2.4 Bone health in Parkinson’s

This section has so far addressed the nature of bone health in the general population. What are the specific issues of bone health in Parkinson’s?

Section 1 presented an overview of the risk of falls and consequent fractures in Parkinson’s, particularly hip fracture. A recent systematic review showed that people with Parkinson’s are over twice as likely to have osteoporosis compared to controls (Torsney et al, 2014). Despite this, women with Parkinson’s perceive themselves as ‘as likely or less likely’ to fracture a bone compared with their peers (Gregson et al, 2014). All clinicians have a responsibility to ensure that bone health is addressed in Parkinson’s clinics.

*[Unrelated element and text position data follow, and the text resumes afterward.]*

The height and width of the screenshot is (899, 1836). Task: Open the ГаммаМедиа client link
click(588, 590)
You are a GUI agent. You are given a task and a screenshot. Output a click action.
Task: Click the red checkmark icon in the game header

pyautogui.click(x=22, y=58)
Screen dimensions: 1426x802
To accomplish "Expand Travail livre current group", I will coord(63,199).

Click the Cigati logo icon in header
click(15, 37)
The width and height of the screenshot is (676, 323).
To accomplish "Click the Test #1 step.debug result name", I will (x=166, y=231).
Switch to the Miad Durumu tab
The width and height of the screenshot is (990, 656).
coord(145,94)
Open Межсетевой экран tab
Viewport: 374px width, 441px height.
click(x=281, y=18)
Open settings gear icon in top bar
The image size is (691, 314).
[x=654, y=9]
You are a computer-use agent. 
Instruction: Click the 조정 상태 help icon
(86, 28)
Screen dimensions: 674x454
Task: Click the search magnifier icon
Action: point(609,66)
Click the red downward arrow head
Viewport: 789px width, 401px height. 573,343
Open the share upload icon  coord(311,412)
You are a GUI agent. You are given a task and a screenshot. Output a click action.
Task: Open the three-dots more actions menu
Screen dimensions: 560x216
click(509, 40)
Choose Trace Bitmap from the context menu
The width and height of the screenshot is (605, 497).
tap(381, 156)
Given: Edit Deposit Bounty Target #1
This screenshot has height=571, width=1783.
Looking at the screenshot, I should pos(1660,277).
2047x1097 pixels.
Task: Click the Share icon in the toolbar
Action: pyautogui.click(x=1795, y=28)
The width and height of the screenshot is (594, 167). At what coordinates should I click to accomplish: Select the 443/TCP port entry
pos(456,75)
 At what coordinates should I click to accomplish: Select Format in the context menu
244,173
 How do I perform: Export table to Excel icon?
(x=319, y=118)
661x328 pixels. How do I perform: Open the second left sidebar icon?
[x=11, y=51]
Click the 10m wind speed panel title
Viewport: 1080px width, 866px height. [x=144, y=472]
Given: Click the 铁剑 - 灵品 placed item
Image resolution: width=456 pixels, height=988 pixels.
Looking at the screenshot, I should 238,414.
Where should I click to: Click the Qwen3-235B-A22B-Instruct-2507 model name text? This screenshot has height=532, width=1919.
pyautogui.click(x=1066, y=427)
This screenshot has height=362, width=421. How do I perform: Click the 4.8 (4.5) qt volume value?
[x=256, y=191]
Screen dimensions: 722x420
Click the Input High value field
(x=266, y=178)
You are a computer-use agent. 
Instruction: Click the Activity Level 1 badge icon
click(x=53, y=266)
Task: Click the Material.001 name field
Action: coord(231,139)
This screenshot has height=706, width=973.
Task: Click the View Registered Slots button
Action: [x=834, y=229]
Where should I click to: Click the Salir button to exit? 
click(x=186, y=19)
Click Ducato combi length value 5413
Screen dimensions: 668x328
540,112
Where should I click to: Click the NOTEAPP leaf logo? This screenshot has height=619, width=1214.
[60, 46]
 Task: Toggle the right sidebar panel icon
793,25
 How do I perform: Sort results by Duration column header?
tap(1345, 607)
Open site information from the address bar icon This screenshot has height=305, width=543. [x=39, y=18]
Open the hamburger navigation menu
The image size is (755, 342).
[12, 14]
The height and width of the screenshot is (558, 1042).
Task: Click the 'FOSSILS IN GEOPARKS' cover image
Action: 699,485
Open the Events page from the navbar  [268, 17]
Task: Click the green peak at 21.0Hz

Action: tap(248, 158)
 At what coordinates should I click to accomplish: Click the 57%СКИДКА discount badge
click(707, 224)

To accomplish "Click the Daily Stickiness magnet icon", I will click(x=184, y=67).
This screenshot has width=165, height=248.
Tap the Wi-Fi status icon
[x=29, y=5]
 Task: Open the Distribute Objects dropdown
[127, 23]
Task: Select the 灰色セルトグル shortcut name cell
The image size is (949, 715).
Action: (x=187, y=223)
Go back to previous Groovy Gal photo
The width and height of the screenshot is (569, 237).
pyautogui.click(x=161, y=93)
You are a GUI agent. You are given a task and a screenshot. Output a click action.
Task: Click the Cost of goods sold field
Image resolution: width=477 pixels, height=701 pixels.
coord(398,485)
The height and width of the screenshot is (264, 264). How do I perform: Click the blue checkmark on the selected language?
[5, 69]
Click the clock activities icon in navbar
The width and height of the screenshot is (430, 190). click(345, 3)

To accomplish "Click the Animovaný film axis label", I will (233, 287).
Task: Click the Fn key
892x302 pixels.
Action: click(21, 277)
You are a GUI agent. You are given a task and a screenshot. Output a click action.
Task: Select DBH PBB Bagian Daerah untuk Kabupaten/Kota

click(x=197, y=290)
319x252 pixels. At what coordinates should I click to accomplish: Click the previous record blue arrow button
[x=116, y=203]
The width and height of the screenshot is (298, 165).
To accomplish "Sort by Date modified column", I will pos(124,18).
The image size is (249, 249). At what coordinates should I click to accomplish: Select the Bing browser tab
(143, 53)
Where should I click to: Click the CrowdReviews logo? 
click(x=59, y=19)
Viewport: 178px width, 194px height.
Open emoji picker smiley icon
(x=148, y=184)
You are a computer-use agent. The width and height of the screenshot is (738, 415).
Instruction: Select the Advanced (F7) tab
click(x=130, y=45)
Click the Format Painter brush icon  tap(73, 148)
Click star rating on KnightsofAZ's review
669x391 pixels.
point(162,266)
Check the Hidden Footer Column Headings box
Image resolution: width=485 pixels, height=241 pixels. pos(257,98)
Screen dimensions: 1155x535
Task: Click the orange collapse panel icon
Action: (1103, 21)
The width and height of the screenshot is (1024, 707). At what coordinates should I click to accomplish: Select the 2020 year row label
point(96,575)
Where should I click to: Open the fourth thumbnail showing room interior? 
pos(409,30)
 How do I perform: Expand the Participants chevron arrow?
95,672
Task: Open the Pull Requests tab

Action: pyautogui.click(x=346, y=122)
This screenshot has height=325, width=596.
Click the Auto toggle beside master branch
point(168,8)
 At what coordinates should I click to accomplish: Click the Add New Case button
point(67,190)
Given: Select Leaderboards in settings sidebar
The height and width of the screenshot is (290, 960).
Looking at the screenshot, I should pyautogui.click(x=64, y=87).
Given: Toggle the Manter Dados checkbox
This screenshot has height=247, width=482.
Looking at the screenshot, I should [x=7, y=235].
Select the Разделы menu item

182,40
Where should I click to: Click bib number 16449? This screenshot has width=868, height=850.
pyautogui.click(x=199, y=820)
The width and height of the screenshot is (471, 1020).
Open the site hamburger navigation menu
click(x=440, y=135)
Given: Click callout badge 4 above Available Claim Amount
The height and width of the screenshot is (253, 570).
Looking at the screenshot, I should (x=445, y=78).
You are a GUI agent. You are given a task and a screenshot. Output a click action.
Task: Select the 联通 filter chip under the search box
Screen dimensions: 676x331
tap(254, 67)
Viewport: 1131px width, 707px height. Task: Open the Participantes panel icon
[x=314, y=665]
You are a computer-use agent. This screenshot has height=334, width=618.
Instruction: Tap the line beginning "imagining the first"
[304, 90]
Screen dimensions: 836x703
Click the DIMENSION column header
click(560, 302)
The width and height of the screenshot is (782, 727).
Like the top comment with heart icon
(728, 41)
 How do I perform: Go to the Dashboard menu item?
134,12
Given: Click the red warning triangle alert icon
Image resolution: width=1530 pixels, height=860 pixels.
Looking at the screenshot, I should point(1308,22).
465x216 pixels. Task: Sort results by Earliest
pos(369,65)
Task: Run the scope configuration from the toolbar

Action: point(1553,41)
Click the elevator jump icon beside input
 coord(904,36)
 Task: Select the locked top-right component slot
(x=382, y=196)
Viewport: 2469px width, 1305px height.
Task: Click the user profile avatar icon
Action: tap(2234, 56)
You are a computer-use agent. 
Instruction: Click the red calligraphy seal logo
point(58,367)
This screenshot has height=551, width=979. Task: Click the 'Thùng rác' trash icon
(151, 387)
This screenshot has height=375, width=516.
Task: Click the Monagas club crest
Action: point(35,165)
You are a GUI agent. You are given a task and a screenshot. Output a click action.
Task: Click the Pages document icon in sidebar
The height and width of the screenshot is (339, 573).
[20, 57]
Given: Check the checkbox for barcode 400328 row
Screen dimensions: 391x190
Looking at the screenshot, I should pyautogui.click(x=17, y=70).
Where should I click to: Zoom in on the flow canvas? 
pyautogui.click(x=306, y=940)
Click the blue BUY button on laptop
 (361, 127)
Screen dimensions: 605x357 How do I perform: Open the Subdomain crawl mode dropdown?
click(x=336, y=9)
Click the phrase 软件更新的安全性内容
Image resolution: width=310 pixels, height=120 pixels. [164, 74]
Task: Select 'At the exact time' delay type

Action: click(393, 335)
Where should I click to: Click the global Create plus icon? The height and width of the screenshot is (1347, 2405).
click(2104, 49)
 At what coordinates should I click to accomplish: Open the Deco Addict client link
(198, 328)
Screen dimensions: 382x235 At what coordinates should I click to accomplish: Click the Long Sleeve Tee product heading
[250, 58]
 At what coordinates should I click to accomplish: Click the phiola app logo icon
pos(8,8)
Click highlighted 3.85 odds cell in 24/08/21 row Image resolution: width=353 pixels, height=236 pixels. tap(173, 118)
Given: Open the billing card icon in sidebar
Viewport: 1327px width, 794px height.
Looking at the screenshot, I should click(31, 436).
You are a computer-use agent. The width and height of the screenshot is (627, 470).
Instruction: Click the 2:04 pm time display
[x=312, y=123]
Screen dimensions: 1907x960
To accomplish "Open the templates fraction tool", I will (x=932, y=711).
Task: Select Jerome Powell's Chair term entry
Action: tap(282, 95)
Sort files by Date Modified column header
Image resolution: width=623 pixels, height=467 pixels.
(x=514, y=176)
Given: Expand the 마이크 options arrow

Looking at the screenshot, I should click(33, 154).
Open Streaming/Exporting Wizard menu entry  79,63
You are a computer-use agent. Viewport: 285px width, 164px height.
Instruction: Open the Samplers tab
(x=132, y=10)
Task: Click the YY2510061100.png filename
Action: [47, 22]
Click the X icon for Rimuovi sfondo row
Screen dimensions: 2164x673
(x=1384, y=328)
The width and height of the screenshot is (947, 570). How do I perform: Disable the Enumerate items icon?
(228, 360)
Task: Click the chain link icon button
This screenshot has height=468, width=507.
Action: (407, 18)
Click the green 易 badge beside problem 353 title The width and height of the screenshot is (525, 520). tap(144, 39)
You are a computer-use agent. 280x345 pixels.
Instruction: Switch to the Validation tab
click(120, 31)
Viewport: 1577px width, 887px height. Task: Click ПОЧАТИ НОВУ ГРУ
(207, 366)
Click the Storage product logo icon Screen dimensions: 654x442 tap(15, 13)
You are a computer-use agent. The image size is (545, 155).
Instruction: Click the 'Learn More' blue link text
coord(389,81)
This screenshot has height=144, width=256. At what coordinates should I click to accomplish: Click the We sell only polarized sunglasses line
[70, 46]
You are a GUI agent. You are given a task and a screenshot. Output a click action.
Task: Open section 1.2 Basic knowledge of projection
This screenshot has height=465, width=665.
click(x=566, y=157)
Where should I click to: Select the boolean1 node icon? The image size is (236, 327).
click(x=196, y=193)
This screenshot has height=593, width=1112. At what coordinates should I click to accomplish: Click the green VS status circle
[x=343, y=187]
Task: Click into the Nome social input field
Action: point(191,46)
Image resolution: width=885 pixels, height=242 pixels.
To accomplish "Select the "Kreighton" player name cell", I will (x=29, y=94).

Several factors contribute to reduced BMD and bone strength in Parkinson’s (van den Bos et al, 2013). These include reduction in muscle strength, mobility, load bearing exercise and sunlight exposure. Less vitamin D synthesis occurs as a result. There is also a tendency towards low body mass index and even malnutrition. This is because medications can impact on nutrition, and levodopa has effects on homocysteine handling and collagen cross-linking in bone. Vitamin D is very important to bone health, as it promotes absorption of calcium from the diet and suppression of PTH, tipping the balance in favour of bone formation. 80% of vitamin D comes from the exposure of sunlight on the skin – while about 20% is taken in the diet. Deficiency is common in the general population, especially where sunlight exposure is low. Low vitamin D is associated with poor bone health, as well as several other conditions. People with Parkinson’s have been shown to have low levels of vitamin D compared to the general population (Knekt et al, 2010) and it is good practice to offer vitamin D supplementation to all people with Parkinson’s. Testing vitamin D levels is not required. However, doing this may help encourage some patients to adhere to their prescribed course of vitamin D.